Learning to Identify High Betweenness Centrality Nodes from Scratch: A Novel Graph Neural Network Approach

Abstract:

Betweenness centrality (BC) is one of the most used centrality measures for network analysis. It is key to many valuable applications, including community detection and network dismantling. Computing BC scores on large networks is computational challenging due to its high time complexity. Many approximation algorithms have been proposed to speed up the running time, which are mainly sampling-based. However, these methods are still time consuming in handling large-scale networks, and are not adaptive to even small changes in the networks.
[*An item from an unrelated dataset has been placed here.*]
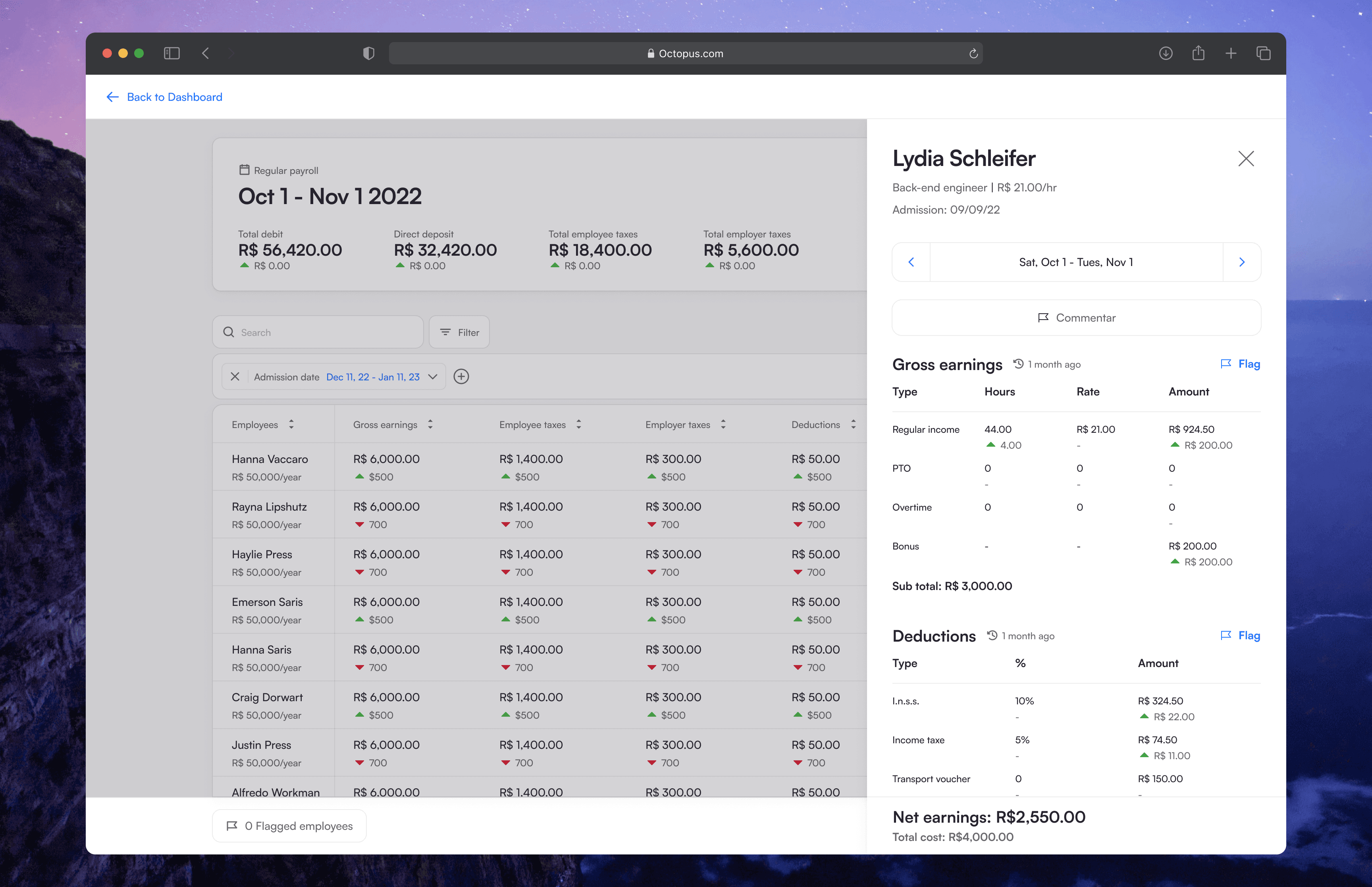Sort by Gross earnings column
This screenshot has height=887, width=1372.
430,424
In this paper, we focus on identifying nodes with high betweenness centrality in a graph, since many appplication scenarios are built upon retrieving nodes with top-k betweenness centrality. Different from previous heuristic methods, we turn this task into a learning problem and design an encoder-decoder based framework to resolve the problem. More specifcally, the encoder leverages the network structure to encode each node into an embedding vector, which captures the important structural information of the node. The decoder transforms the embedding vector for each node into a scalar, which captures the relative rank position of this node in terms of BC. We use the pairwise ranking loss to train the model to identify the orders of nodes regarding their BC. By training on small-scale networks, the learned model is capable of assigning relative BC scores to nodes for any unseen networks, and thus identify the highly-ranked nodes. Extensive experiments on both synthetic and real-world networks demonstrate that, compared to representative baselines, our model drastically speeds up the prediction without noticeable sacrifce in accuracy. And on some large real data, we even outperform the state-of-the-art by accuracy also along with runtime.